A customised software back-end with special reporting features was built on top of our existing platform. In addition, the location of the boats is available through a mobile application and a digital signage screen for customers and visitors so that those who don’t join the trip know exactly where the boat is and when it is due to return – this makes planning pick-up and drop-off easier. Future enhancements include additional sensing such as acceleration rate, boat stability (pitch and roll) and real time video.
In addition to this, water quality sensors will be installed in the near future to continuously track pH, dissolved oxygen, temperature, etc. of the river where the boats were active. These sensors will send their data wireless to the main GeoNode device and sent along with its location data to the server. The local city managers will be able to use this data to report on water quality for swimmers, monitoring pollution levels and have a history of overall water quality before and after floods, droughts, upstream pollutants, and so on. The advantage of having the sensors on a boat that travels back and forth on the river is that this generates a much better picture of the entire river and not just that of a cross section at a particular date as is the often the case with fixed sensors.
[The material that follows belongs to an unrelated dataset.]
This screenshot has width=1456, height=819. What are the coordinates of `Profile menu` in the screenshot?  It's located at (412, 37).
The ‘where and when’ is determined by the main GeoNode device, the ‘what’ is determined by the sensors. Some sensors don’t have to be installed on the boat, but would be located in the harbour or at certain positions alongside the river. The same GeoNode unit on the boat will communicate with these sensors and send their data when they are in proximity to each other. This approach means that there is no need to have a long range transceiver for each sensor, nor the need to set up mesh networking between sensors to relay the data. This saves power and cost.
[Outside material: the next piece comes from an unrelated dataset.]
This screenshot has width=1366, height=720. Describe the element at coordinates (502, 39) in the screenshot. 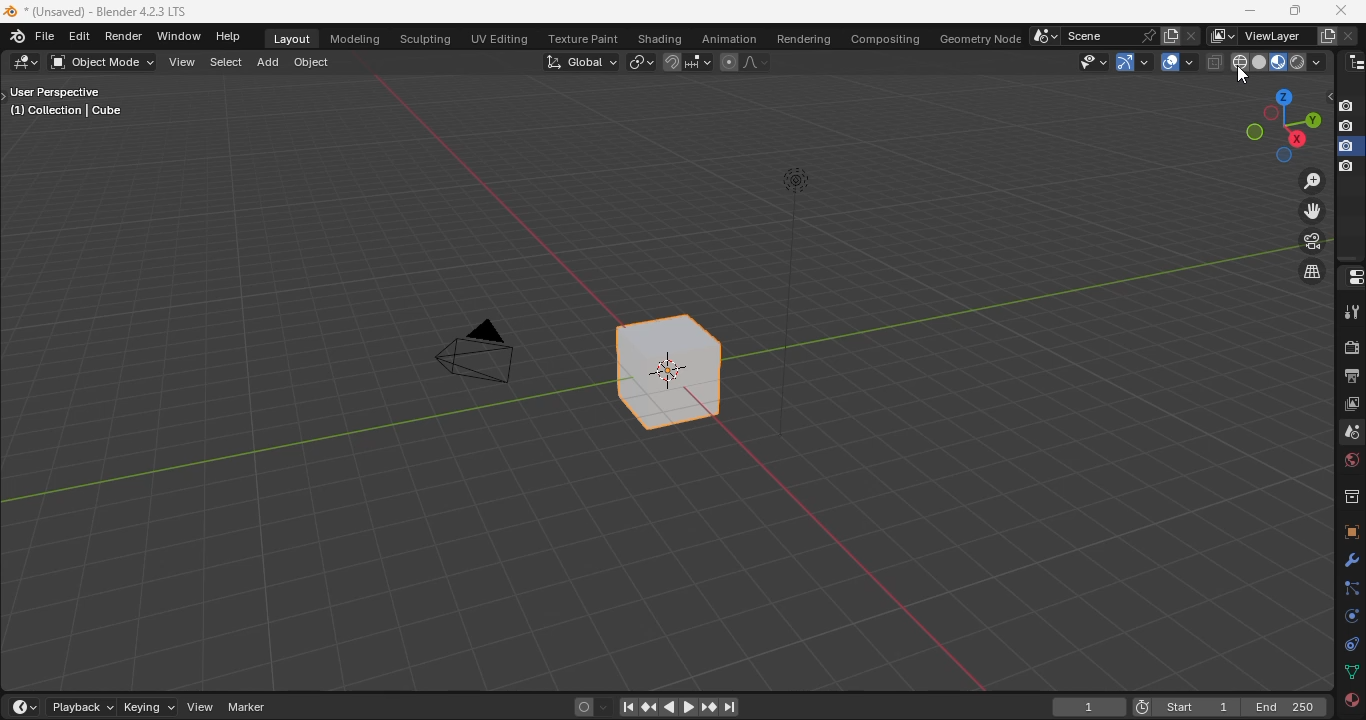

Other examples of projects include public bike sharing where the data is used to analyse use patterns and overall success of the initiative. At the same time, the data can be used to determine the most travelled bike routes to increase safety and protection; for example, place police officers at strategic places where schoolchildren have to cross busy roads.
In order to make the city more bike-friendly, the data can support targeted investments in infrastructure. Each of the devices in the bikes can also communicate with sensors located in the city and send this sensor data when they are in proximity. The sensing devices themselves don’t need to know where they are placed – the GeoNode devices will read them and send the data from them along with their location and time of measurement.
One could implement for example a smarter public transport system whereby buses and trams can let customers know exactly where their bus is. This way, travelers don’t have to wait in the rain for a bus to show up or waste time in general. At the same time, these GeoNode devices can send data from sensors they encounter in the city – again together with time and location of the measurement. The data gathered can be used to generate accurate measurements on traffic, congestion patterns, air quality and pollution levels, and a lot more. It allows optimization of public transport and to dynamically respond to changing traffic patterns.
Again, separating the data collection and transmission (i.e., the ‘where and when’) from the sensing device (i.e., the ‘what’) greatly simplifies things (pun again intended!). It allows for easy expansion or modification of existing systems. Better security can be enforced. No complicated mesh networks need to be implemented. No needless duplication of infrastructure. Sensor hardware becomes easier to develop and maintain, and more cost effective.